The commercial and critical reception of AMC/RTÉ co-production series Kin (2021) indicates both the enduring popularity of crime-drama series more generally, and the indelible mark left upon Irish television by the enormous success of RTÉ’s earlier gangster-drama series Love/Hate (2010-2014). Any domestic Irish crime drama released in the wake of Love/Hate’s ascension to the level of appointment viewing seems doomed to being repeatedly discussed only in reference to its predecessor: indeed, Kin, despite being described by critics as “generally disinterested in the clichés of Irish gangster drama – some of them established by the broadcaster’s own Love/Hate a decade ago” (Power 2021b, np.), Kin is referred to as being “like a gloomier Love/Hate” (Power 2021a, np.), either a “modern day Love/Hate or a terrible knock off” (Limerick Voice 2021, np.) and “a D4 version of Love/Hate” (O’Loughlin 2021, np.).

This final comparison, with its specific geographic reference to one of Dublin’s most affluent neighbourhoods is perhaps most indicative of what sets Kin apart from its televisual antecedent. Love/Hate rarely depicted Dublin in a recognisable fashion, focusing instead on a vaguely connected network of anonymous concrete suburbs and identical rows of terraced housing that form what has been usefully termed a “mythological arena” – a non-place whose only recognisable iconography is delivered through “glimpses of Dublin in intermittent fast-edited montages that do not create any sense of place” (McGuirk 2012, 227). While rarely recognisable, what unifies the disparate landscapes depicted in Love/Hate is that all are far from thriving, instead forming a complex tapestry of what Ralf Haekel has described as dysfunctional, declining communities (2019, 85). However, by obscuring the iconography of the city, and expelling its criminals to anonymous suburbs only loosely connected to one another, Love/Hate avoids characterising Dublin more widely as a community in decline, as the dysfunctional criminal families stand apart from the city.

Where Kin differs from Love/Hate then, is in the fashion alluded to in the above reference to it as a ‘D4’ variant on the crime-drama series. Unlike the series to which it is compared, Kin is specifically, and explicitly, concerned with constructing a recognisable iconography of Dublin within which it situates its characters. From this construction and conceptualisation of the city, Kin derives a great deal of its cultural, contemporary relevance, elevating it from a more mundane imitation of pre-existing series, either national in the case of Love/Hate, or other, international crime dramas with a focus on family (The Sopranos being the most prominent example), to a series which provides a deep, and profoundly pessimistic account of Dublin’s slow transformation into a city where the gleaming churches of contemporary international capital sit alongside the rusting wreckage of tradition and domestic industry.
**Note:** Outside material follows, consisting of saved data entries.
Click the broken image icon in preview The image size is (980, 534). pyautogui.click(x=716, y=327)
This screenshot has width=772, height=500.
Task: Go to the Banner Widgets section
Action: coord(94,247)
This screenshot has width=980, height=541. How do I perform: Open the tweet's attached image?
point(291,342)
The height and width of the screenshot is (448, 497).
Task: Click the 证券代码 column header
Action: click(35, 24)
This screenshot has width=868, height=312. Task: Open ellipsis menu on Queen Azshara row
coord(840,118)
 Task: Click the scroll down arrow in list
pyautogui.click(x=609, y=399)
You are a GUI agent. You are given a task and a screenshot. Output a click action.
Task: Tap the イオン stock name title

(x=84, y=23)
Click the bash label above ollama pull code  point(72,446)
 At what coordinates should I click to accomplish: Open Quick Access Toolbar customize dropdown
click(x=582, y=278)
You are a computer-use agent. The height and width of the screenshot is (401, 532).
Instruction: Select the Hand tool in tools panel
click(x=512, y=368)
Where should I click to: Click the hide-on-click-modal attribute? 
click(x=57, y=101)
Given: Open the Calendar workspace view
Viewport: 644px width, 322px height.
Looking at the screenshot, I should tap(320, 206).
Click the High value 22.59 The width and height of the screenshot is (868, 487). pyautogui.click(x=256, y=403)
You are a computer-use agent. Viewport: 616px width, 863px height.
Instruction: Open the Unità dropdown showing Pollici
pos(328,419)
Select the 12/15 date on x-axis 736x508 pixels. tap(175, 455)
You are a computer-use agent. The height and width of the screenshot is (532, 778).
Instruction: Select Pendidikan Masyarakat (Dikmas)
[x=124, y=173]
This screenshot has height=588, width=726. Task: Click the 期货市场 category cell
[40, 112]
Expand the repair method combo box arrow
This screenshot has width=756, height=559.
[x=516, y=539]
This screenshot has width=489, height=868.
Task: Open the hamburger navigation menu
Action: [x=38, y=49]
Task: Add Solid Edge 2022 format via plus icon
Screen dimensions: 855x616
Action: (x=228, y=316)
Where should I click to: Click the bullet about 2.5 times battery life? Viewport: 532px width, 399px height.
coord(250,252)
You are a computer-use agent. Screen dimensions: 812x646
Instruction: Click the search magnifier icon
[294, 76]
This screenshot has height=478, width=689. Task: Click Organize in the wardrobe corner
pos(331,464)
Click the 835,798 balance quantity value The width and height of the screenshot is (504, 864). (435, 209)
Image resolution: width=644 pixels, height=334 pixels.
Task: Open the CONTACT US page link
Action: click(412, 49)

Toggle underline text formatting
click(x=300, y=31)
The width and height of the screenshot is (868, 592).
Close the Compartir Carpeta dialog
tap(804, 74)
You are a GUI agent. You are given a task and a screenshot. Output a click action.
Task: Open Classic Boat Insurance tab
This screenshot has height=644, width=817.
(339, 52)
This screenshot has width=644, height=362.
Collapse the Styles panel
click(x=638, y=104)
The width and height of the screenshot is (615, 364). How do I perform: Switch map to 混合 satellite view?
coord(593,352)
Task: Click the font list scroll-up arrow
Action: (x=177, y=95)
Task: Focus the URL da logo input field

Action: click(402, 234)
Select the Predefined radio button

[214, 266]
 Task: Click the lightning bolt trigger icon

The series’ warring Kinsella and Cunningham families are positioned alongside not the traditional sites of criminality in Irish film and television productions, such as the run-down housing estates of Darndale or the rarely-identified but easily recognised working-class neighbourhoods simply referred to as ‘the flats’. Such locations, evocative of a Dublin of the past, are instead passed over in favour of slick, modern and recently constructed or renovated locations in whose shadows the criminality of the families takes place. Perhaps the most prominent example of this is the glass-panelled behemoth of the Aviva Stadium, which hangs above the home of Jimmy (Emmet Scanlan) and Amanda Kinsella (Clare Dunne) and is one of the recognisable landmarks to which Kin repeatedly returns. Situated on Lansdowne Road, the Aviva Stadium replaced the historical Lansdowne Road Stadium, constructed in 1872, but demolished in 2007 and named for the international insurance giant who paid over €40 million to secure the right to christen the stadium. Much of the series’ drama and intrigue takes place in the shadow of the stadium, a symbol of the demolition of historic Dublin, and its replacement by modern buildings, frequently funded by or built for international corporations. This stadium casts a shadow over the homes of several central characters, a looming reminder of the demolition of the past and the construction of the new. This is a thread which runs throughout the show, as it repeatedly portrays Dublin as a city of awkward, irreconcilable divides, a conflict between historical, cultural continuity and contemporary development and re-development that attempts to imitate or borrow from historic Dublin, with the juxtaposition of the historic and the contemporary imitation forming what has been described as an “inauthentic vista” with “new and restored buildings a pastiche of the original architectural design [that] should be characterised as inauthentic buildings” (Lowe 2014, 249-250).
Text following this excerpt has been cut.